- [TASK STATEMENT]:
All lines in the records that carry the string "will" are to be shown.

- [TASK MATERIAL]:
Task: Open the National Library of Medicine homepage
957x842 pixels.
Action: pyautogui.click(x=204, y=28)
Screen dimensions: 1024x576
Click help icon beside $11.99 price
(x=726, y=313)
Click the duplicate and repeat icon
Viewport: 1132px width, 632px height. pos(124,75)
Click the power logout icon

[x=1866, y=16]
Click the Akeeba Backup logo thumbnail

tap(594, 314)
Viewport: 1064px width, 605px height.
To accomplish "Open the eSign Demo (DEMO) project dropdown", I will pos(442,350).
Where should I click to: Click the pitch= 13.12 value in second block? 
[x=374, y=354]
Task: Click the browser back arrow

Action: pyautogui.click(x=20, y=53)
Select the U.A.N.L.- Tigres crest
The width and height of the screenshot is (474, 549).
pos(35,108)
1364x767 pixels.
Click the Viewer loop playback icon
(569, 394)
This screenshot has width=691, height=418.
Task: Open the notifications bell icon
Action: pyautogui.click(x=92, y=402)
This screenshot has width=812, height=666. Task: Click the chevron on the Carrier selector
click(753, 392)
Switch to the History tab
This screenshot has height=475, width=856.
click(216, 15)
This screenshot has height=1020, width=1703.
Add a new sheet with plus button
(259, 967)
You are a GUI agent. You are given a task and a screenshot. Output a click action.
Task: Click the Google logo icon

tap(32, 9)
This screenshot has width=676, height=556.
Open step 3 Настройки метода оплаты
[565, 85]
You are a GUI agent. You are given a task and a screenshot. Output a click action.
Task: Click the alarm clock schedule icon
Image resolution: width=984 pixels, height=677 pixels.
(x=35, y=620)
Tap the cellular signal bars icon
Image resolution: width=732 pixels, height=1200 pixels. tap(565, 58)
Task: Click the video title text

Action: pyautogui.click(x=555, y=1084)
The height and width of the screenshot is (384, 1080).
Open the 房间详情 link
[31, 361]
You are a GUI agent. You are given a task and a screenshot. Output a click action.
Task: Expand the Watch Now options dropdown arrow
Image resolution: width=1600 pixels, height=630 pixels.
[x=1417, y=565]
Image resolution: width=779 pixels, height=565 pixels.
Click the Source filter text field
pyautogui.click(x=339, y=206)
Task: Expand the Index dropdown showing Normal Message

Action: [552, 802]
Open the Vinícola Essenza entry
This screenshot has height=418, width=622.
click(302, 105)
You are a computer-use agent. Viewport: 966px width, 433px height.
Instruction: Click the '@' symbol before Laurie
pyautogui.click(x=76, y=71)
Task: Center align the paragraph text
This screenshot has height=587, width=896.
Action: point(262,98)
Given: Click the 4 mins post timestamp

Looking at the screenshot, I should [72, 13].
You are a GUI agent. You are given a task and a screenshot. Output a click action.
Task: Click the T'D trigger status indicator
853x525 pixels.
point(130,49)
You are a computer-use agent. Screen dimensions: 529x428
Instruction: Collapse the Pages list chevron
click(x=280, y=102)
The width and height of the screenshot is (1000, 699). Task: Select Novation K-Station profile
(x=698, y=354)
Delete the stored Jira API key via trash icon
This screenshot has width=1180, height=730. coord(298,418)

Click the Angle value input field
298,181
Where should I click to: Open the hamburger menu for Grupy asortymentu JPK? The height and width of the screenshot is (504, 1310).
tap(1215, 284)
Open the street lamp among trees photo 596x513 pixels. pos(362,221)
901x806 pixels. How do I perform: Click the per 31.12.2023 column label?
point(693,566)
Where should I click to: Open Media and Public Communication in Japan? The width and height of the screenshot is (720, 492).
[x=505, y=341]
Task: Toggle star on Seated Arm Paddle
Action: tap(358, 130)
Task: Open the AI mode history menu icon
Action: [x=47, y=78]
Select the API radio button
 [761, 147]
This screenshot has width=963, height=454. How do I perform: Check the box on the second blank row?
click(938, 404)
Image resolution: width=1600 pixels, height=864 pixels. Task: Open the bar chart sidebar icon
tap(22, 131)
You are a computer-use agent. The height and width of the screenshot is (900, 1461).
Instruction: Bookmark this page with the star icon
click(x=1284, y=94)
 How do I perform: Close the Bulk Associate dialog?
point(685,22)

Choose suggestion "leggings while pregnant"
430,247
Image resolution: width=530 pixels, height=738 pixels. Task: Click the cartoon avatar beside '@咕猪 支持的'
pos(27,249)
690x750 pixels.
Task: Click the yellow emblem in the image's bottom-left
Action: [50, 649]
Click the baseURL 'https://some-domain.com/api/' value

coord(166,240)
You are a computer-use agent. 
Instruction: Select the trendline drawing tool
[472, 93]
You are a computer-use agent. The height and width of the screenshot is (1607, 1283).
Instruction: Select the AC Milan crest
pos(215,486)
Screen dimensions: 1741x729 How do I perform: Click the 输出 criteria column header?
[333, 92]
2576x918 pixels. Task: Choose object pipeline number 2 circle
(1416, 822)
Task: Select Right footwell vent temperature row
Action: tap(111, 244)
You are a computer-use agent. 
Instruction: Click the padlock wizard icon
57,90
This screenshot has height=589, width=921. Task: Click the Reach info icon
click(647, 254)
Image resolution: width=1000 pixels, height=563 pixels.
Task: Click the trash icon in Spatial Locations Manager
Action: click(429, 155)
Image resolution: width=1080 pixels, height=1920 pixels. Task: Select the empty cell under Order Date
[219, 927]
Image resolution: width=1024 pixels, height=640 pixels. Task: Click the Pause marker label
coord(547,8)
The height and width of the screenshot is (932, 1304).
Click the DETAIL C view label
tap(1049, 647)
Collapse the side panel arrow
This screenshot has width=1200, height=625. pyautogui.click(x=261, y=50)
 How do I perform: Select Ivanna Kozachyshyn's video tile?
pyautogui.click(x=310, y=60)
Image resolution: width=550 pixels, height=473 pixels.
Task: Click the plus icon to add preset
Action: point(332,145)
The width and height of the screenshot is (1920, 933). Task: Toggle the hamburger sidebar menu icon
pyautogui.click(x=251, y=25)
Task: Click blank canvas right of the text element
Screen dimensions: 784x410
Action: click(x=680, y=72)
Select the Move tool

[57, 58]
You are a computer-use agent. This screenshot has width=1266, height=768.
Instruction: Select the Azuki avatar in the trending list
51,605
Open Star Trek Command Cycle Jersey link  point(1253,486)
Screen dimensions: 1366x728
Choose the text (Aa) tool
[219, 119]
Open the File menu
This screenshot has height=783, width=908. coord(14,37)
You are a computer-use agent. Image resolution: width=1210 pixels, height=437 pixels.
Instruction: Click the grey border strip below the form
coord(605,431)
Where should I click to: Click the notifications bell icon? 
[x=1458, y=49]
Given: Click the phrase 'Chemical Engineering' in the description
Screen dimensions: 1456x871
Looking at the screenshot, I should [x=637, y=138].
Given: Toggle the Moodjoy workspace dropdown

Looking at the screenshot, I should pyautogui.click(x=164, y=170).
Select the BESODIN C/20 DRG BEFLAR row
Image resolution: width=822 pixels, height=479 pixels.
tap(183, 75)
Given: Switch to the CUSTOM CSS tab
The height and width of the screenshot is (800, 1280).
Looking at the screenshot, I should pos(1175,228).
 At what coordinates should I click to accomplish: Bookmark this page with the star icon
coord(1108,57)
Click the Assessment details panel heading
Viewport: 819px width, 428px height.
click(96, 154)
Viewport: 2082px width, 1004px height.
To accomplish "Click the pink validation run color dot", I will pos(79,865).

- [OUTPUT FOR THIS EXERCISE]:
To accomplish "Open the eSign Demo (DEMO) project dropdown", I will pos(442,350).
To accomplish "Click the pink validation run color dot", I will pos(79,865).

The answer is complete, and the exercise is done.